BCDR Is a Business Decision, Not an IT Decision
In other words, in order to lay out what your organization can conceivably tolerate in terms of downtime and data loss, you’ll need to collaborate with the muckety mucks upstairs. Some may even term this a Business Impact Analysis, which aims to predict the consequences of disruption, like financial or reputation loss, while identifying the most critical business functions. For example, if you are an ecommerce company, how much in sales revenue might you be out for each minute your web server is down? Or, even more seriously, if you’re a healthcare organization, will people’s lives be at stake if you’re down?
As the IT expert, you know technically what’s required, and that there are certain contingencies. And typically, the lower your recovery time objective and/or your recovery point objective, the more costly and involved your BCDR solution is going to be. This is where you will have to work with leadership to balance the expense and the level of risk they’re willing to accept.
It is in your best interest, IT department, to get leadership’s written approval of your BCDR plan ahead of time.
Communication is Key
Recovering from a disaster on its own is stressful — add on top of that a bunch of fuming C-levels with the absolute power to fire you in one fell swoop breathing down your neck and you’ve got an extremely difficult situation to manage. Having planned and communicated the terms of your BCDR plan to them ahead of time may prevent some of this.
So how do you present this in a productive way to your organization’s leadership? When doing your Business Impact Analysis, break down your business functions in terms of the systems and applications and walk through them (bearing in mind that their time and attention is limited, so be prepared and organized). Remind them what systems rely on each other, like if your mail server is critical, so should your Active Directory be. Bring testimonies from the stakeholders for each system or application, like what accountants may say about their bookkeeping software or payroll software being down. Is it tolerable to pay your employees late?
How to Get the Word Out
You will also want to lay out a communication plan, both for internal purposes and externally, especially if loss of reputation is defined as a risk. When it comes to communicating with the corner offices about the progress being made on restoring after a disaster, lay out those communication channels in your BCDR plan. Having to update the CEO every 15 minutes can really cut into the progress you can be making on the actual work. Assign a liaison to communicate up the chain and make it clear who everyone’s internal point of contact is.

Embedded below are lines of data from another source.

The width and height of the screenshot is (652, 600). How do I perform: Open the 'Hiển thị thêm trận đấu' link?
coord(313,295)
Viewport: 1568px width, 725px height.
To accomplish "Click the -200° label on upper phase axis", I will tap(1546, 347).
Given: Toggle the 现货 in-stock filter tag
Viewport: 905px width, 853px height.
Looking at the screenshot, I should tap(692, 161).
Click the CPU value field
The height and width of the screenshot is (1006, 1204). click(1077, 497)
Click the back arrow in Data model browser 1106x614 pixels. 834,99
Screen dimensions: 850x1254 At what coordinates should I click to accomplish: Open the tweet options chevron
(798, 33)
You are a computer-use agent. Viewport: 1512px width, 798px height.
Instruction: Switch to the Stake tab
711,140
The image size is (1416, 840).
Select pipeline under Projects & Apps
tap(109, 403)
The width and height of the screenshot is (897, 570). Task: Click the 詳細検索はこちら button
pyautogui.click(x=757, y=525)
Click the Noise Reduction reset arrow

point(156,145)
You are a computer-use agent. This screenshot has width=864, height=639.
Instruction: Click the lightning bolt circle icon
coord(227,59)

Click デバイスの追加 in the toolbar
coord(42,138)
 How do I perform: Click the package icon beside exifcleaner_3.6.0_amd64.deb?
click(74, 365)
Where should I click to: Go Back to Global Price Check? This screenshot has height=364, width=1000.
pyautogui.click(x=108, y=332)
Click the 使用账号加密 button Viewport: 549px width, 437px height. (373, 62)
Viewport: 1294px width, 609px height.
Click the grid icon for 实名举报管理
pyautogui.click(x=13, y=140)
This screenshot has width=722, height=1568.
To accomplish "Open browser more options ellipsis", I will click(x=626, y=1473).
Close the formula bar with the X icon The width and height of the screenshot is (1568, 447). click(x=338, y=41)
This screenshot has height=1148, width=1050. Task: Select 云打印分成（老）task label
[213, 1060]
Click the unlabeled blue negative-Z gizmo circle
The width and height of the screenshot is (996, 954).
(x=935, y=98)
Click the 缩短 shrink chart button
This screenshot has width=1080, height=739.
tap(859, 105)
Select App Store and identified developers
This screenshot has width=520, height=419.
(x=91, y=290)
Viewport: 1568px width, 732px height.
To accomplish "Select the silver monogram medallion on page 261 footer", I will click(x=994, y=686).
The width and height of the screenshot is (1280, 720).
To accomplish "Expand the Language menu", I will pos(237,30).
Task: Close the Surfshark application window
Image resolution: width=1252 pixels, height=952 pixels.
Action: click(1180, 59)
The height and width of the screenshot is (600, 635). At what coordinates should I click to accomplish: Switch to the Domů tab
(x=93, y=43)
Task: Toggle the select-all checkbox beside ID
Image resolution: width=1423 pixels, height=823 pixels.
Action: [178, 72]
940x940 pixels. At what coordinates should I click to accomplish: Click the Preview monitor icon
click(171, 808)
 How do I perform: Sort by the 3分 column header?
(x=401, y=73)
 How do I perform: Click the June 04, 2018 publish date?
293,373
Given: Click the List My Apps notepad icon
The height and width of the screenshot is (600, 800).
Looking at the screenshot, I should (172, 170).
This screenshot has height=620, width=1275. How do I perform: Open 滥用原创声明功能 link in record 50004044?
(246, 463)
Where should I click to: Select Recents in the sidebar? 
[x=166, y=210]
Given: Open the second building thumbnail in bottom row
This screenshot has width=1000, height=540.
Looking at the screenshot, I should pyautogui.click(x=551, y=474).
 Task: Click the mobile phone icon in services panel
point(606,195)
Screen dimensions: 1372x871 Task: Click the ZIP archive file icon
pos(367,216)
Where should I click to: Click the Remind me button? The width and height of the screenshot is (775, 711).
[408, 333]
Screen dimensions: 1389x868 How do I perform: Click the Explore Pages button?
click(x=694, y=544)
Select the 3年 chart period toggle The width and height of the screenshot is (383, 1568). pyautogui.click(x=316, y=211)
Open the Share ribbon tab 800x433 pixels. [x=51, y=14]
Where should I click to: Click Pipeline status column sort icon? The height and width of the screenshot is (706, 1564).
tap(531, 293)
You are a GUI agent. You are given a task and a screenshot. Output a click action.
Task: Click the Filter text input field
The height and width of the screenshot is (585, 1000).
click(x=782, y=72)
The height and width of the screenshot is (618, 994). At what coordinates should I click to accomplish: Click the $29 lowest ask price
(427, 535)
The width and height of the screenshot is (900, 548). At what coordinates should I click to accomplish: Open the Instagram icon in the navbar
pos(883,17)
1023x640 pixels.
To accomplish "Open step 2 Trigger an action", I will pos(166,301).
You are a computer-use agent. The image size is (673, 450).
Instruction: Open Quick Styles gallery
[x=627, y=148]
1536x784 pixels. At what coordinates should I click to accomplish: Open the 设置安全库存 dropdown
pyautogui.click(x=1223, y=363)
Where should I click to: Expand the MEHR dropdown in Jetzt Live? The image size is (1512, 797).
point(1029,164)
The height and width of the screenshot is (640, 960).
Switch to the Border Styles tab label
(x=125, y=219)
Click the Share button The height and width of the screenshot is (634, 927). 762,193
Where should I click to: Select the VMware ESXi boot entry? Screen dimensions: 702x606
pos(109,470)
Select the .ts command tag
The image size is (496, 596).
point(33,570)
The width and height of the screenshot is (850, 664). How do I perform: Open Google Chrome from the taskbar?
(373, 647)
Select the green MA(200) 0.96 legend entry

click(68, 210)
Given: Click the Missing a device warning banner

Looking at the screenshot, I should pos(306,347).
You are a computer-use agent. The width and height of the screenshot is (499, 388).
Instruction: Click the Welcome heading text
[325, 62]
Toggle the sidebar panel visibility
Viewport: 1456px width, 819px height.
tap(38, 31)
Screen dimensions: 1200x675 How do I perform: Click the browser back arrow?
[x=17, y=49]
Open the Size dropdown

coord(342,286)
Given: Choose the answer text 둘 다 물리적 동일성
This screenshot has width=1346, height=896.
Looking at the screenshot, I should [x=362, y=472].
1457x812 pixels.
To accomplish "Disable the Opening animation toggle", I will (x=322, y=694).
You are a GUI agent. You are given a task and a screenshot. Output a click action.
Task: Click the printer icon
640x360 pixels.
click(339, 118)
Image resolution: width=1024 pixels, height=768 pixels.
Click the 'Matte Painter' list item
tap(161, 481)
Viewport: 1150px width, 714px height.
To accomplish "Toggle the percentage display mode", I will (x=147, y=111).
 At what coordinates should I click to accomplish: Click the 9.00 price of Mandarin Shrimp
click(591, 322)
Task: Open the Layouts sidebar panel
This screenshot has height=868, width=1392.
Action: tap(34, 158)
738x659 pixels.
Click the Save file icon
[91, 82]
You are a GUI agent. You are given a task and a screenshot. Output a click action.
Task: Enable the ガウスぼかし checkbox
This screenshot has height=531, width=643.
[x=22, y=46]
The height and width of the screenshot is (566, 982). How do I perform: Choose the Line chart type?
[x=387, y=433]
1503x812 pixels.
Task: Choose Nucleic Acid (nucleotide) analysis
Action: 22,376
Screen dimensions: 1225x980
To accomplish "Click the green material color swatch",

You may find a need to communicate with the public or law enforcement or governmental agencies regarding the disaster. Designate one spokesperson, and come up with a plan for crafting that message. For example, if you’re a small town bank and you tell your customers your systems are down and won’t be back up for a few days, they may not trust you with their money anymore. If your reputation is key to your organization’s success, your leadership team must consider how to address the public in the face of a disaster or disruption.
Stay on Top of It
Lots of pieces and parts make up your BCDR plan, and it won’t be stagnant either. These things can change, and it should all be reviewed and tested periodically. How often may depend on what level of priority your BCDR is to your organization. New risks and threats can crop up, like a new type of malware, or your environment’s composition may change – hello, Cloud – and your processes will need to be rewritten accordingly.
This is all to say that your BCDR plan cannot be created by IT alone. Get support and buy-in from upstairs management, whether it be to approve additional expenditures on the technology you need to make it happen or as a CYA for if it all hits the fan.